Kissom sounds the way heat waves on the horizon look: Rapidly oscillating synths absorb everything from rhythm to XEXA’s own vocals into their rippling mirage. She pitches “Project 8”’s shimmering bassline up until it morphs into a snaking glissando similar to the one on Pinch’s dubstep classic “Qawwali,” wobbling at 140 BPM. On “Txê,” synths flutter like the distracting hand of a magician, merging with dog barks and babyish gasps from the background. She finds resourceful ways to stretch and shorten her hypnotic motifs, weaving peculiar effects and exotic hues into an elastic patchwork.

In other instances Kissom’s pulsating ambience pumps XEXA’s lolloping rhythms with a bit of life. Hi-hats sketch out the faintest outline of kizomba on “Kizomba 003,” but the arcing rise and fall of the synths bolsters the beat into a forceful march. XEXA’s singing also embodies these shapeshifting surroundings. “Tenho o coração apaixonado,” (I have a passionate heart) she sings in a smooth contralto before warbling, “Como assim trabalhar,” as though a lozenge were lodged in the back of her throat. Her singing bends as much as her synths do, but rather than feel vague or ethereal, her voice—deep in tone and prominently placed in the mix—is rich and full-bodied.

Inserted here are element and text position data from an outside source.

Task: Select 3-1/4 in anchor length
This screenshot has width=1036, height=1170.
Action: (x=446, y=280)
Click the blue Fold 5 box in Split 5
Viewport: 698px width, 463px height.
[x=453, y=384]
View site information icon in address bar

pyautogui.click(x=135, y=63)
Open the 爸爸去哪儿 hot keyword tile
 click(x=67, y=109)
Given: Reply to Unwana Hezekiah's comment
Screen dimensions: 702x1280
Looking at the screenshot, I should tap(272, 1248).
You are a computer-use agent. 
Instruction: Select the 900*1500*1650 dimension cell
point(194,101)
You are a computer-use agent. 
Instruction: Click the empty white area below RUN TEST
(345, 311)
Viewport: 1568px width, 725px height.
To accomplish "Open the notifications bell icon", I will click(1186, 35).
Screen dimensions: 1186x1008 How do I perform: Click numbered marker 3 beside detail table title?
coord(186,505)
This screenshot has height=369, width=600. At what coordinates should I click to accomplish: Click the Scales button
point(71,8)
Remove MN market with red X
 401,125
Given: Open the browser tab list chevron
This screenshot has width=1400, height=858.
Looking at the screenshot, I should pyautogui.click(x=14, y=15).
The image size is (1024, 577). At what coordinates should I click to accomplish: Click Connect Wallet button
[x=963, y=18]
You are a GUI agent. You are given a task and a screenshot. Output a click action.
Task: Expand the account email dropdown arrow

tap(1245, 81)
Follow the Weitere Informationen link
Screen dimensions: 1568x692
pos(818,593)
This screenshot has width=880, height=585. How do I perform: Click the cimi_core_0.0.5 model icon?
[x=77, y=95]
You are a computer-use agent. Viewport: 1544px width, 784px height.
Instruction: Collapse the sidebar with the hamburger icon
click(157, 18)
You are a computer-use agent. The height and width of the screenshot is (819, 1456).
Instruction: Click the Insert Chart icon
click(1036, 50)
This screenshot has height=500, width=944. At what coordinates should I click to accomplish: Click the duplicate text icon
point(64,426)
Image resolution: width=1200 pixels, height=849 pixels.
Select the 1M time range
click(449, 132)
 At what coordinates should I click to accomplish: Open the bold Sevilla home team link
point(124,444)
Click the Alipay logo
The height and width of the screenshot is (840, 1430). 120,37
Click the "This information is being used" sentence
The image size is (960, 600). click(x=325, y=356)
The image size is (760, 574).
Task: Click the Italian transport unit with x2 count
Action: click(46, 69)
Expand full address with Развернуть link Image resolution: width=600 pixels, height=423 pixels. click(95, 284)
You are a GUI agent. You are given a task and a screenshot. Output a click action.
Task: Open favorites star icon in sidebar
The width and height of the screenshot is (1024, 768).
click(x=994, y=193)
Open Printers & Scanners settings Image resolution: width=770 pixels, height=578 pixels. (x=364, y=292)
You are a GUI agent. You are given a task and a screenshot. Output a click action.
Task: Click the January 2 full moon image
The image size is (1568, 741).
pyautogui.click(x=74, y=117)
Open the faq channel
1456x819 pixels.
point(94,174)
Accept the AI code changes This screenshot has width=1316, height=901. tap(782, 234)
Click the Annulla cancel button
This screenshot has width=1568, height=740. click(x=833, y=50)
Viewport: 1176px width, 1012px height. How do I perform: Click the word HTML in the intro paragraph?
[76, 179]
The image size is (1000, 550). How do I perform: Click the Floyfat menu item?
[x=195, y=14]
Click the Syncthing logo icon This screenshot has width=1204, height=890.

Such a hearty foundation becomes a bed to cushion XEXA’s freeform percussion. On “Pulse Bounce,” stereo panning causes cymbals to crash off to the left, snares to spill over from the center, and hi-hats to surface right in front of us, while on “Será,” toms explode as erratically as a fireworks display, and as softly as colourful bags of powder at Holi. These flurries are dynamic and varied and, most importantly, feel like they all belong in the same world—unlike Vibrações de Prata, where “Nah Dêdê”, “SectionAudio” and “Clarinet Mood” could have belonged to folk, classical, and ambient albums, respectively. Kissom only feels disjoined when a track like “Xtinti” concludes before it has the chance to develop into anything more powerful.

When given time to unfold, XEXA’s music can be wonderfully moving. After an opening of twinkling keys and doleful brass, the glowing synths on “Transversive Line” lose their anchor as the bass slips away, and they drift off like balloons from the hands of a child. It’s a curious feeling—a sadness tinged with a fleeting wonder. “Quem És Tu” is even more evocative. Over the course of 12 minutes, a brooding synth line eventually reaches a climax of sitar riffs and rattling wood percussion. “Quem És Tu” is an outstanding moment in XEXA’s quest for futurism. Batida has always been about finding your own lane, but the boldness and depth of Kissom’s psychedelic world prove that XEXA’s not just in her own lane—she’s light-years away, in another galaxy.